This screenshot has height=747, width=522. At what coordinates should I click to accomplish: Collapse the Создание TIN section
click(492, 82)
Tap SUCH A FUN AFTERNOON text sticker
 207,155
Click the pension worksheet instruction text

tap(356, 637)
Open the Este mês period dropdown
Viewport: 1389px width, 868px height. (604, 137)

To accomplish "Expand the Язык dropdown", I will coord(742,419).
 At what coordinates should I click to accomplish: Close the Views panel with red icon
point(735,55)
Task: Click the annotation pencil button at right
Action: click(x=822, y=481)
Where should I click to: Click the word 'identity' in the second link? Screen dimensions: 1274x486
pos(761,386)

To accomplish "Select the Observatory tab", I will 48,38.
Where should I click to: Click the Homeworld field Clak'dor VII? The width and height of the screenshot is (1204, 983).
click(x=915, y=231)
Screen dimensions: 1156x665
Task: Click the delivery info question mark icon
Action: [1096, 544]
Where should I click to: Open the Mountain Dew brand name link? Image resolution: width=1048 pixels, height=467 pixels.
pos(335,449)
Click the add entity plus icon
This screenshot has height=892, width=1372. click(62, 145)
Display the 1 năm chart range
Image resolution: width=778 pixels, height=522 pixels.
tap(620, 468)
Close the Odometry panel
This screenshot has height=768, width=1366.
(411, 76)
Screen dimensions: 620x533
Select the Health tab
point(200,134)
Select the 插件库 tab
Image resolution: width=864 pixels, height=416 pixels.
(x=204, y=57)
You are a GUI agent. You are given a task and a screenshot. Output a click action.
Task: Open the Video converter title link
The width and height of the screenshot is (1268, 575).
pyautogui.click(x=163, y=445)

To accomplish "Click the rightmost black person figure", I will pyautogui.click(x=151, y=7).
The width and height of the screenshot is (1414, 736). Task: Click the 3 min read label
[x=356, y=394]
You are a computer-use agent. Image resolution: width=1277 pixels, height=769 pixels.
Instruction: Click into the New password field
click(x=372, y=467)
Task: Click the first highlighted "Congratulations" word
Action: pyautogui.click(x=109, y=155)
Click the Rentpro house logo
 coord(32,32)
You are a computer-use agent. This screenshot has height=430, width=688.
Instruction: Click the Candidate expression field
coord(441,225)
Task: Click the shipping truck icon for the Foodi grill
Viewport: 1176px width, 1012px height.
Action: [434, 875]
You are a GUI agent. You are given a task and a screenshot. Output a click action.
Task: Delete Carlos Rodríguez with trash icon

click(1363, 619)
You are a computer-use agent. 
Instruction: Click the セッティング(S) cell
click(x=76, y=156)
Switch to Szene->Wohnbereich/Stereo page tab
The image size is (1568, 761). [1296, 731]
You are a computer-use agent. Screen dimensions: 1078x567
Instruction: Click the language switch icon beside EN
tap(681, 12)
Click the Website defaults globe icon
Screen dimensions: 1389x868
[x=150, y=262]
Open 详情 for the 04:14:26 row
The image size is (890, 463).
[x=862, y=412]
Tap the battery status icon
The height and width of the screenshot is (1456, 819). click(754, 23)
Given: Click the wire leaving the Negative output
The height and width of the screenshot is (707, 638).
+ + + + + + +
• GOAL
Copy out every one of the entries above, character for character, with no changes.

• WORKED ANSWER
This screenshot has height=747, width=522. At what coordinates should I click to accomplish: Collapse the Создание TIN section
click(492, 82)
Tap SUCH A FUN AFTERNOON text sticker
 207,155
Click the pension worksheet instruction text

tap(356, 637)
Open the Este mês period dropdown
Viewport: 1389px width, 868px height. (604, 137)

To accomplish "Expand the Язык dropdown", I will coord(742,419).
 At what coordinates should I click to accomplish: Close the Views panel with red icon
point(735,55)
Task: Click the annotation pencil button at right
Action: click(x=822, y=481)
Where should I click to: Click the word 'identity' in the second link? Screen dimensions: 1274x486
pos(761,386)

To accomplish "Select the Observatory tab", I will 48,38.
Where should I click to: Click the Homeworld field Clak'dor VII? The width and height of the screenshot is (1204, 983).
click(x=915, y=231)
Screen dimensions: 1156x665
Task: Click the delivery info question mark icon
Action: [1096, 544]
Where should I click to: Open the Mountain Dew brand name link? Image resolution: width=1048 pixels, height=467 pixels.
pos(335,449)
Click the add entity plus icon
This screenshot has height=892, width=1372. click(62, 145)
Display the 1 năm chart range
Image resolution: width=778 pixels, height=522 pixels.
tap(620, 468)
Close the Odometry panel
This screenshot has height=768, width=1366.
(411, 76)
Screen dimensions: 620x533
Select the Health tab
point(200,134)
Select the 插件库 tab
Image resolution: width=864 pixels, height=416 pixels.
(x=204, y=57)
You are a GUI agent. You are given a task and a screenshot. Output a click action.
Task: Open the Video converter title link
The width and height of the screenshot is (1268, 575).
pyautogui.click(x=163, y=445)

To accomplish "Click the rightmost black person figure", I will pyautogui.click(x=151, y=7).
The width and height of the screenshot is (1414, 736). Task: Click the 3 min read label
[x=356, y=394]
You are a computer-use agent. Image resolution: width=1277 pixels, height=769 pixels.
Instruction: Click into the New password field
click(x=372, y=467)
Task: Click the first highlighted "Congratulations" word
Action: pyautogui.click(x=109, y=155)
Click the Rentpro house logo
 coord(32,32)
You are a computer-use agent. This screenshot has height=430, width=688.
Instruction: Click the Candidate expression field
coord(441,225)
Task: Click the shipping truck icon for the Foodi grill
Viewport: 1176px width, 1012px height.
Action: [434, 875]
You are a GUI agent. You are given a task and a screenshot. Output a click action.
Task: Delete Carlos Rodríguez with trash icon

click(1363, 619)
You are a computer-use agent. 
Instruction: Click the セッティング(S) cell
click(x=76, y=156)
Switch to Szene->Wohnbereich/Stereo page tab
The image size is (1568, 761). [1296, 731]
You are a computer-use agent. Screen dimensions: 1078x567
Instruction: Click the language switch icon beside EN
tap(681, 12)
Click the Website defaults globe icon
Screen dimensions: 1389x868
[x=150, y=262]
Open 详情 for the 04:14:26 row
The image size is (890, 463).
[x=862, y=412]
Tap the battery status icon
The height and width of the screenshot is (1456, 819). click(754, 23)
Given: Click the wire leaving the Negative output
The height and width of the screenshot is (707, 638).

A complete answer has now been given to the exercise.